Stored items
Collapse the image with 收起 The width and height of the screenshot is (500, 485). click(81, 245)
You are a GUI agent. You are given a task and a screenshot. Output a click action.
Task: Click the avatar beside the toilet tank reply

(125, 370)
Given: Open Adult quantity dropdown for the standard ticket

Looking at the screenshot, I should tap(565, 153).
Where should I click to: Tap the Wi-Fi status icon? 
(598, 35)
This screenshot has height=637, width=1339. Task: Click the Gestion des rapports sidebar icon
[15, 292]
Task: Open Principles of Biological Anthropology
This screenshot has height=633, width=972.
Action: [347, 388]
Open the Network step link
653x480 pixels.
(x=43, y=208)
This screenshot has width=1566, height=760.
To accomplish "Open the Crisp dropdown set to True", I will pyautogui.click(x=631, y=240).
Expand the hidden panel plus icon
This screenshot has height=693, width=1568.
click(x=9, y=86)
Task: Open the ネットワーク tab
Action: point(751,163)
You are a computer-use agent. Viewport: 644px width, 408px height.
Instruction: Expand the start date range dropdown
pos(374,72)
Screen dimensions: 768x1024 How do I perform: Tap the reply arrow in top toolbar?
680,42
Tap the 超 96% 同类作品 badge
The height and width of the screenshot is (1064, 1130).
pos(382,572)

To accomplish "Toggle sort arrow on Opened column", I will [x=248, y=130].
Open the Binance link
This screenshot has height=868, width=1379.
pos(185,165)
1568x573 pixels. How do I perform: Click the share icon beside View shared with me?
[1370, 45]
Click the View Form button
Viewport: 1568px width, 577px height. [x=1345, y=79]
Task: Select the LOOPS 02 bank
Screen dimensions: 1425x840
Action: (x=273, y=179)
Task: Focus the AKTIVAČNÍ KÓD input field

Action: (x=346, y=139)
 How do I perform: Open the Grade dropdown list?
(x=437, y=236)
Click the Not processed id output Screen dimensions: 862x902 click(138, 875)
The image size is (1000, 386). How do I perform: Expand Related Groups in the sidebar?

Problem —
What's wanted is each line above, transcribed with nothing altered.

Solution to this task —
Collapse the image with 收起 The width and height of the screenshot is (500, 485). click(81, 245)
You are a GUI agent. You are given a task and a screenshot. Output a click action.
Task: Click the avatar beside the toilet tank reply

(125, 370)
Given: Open Adult quantity dropdown for the standard ticket

Looking at the screenshot, I should tap(565, 153).
Where should I click to: Tap the Wi-Fi status icon? 
(598, 35)
This screenshot has height=637, width=1339. Task: Click the Gestion des rapports sidebar icon
[15, 292]
Task: Open Principles of Biological Anthropology
This screenshot has height=633, width=972.
Action: [347, 388]
Open the Network step link
653x480 pixels.
(x=43, y=208)
This screenshot has width=1566, height=760.
To accomplish "Open the Crisp dropdown set to True", I will pyautogui.click(x=631, y=240).
Expand the hidden panel plus icon
This screenshot has height=693, width=1568.
click(x=9, y=86)
Task: Open the ネットワーク tab
Action: point(751,163)
You are a computer-use agent. Viewport: 644px width, 408px height.
Instruction: Expand the start date range dropdown
pos(374,72)
Screen dimensions: 768x1024 How do I perform: Tap the reply arrow in top toolbar?
680,42
Tap the 超 96% 同类作品 badge
The height and width of the screenshot is (1064, 1130).
pos(382,572)

To accomplish "Toggle sort arrow on Opened column", I will [x=248, y=130].
Open the Binance link
This screenshot has height=868, width=1379.
pos(185,165)
1568x573 pixels. How do I perform: Click the share icon beside View shared with me?
[1370, 45]
Click the View Form button
Viewport: 1568px width, 577px height. [x=1345, y=79]
Task: Select the LOOPS 02 bank
Screen dimensions: 1425x840
Action: (x=273, y=179)
Task: Focus the AKTIVAČNÍ KÓD input field

Action: (x=346, y=139)
 How do I perform: Open the Grade dropdown list?
(x=437, y=236)
Click the Not processed id output Screen dimensions: 862x902 click(138, 875)
The image size is (1000, 386). How do I perform: Expand Related Groups in the sidebar?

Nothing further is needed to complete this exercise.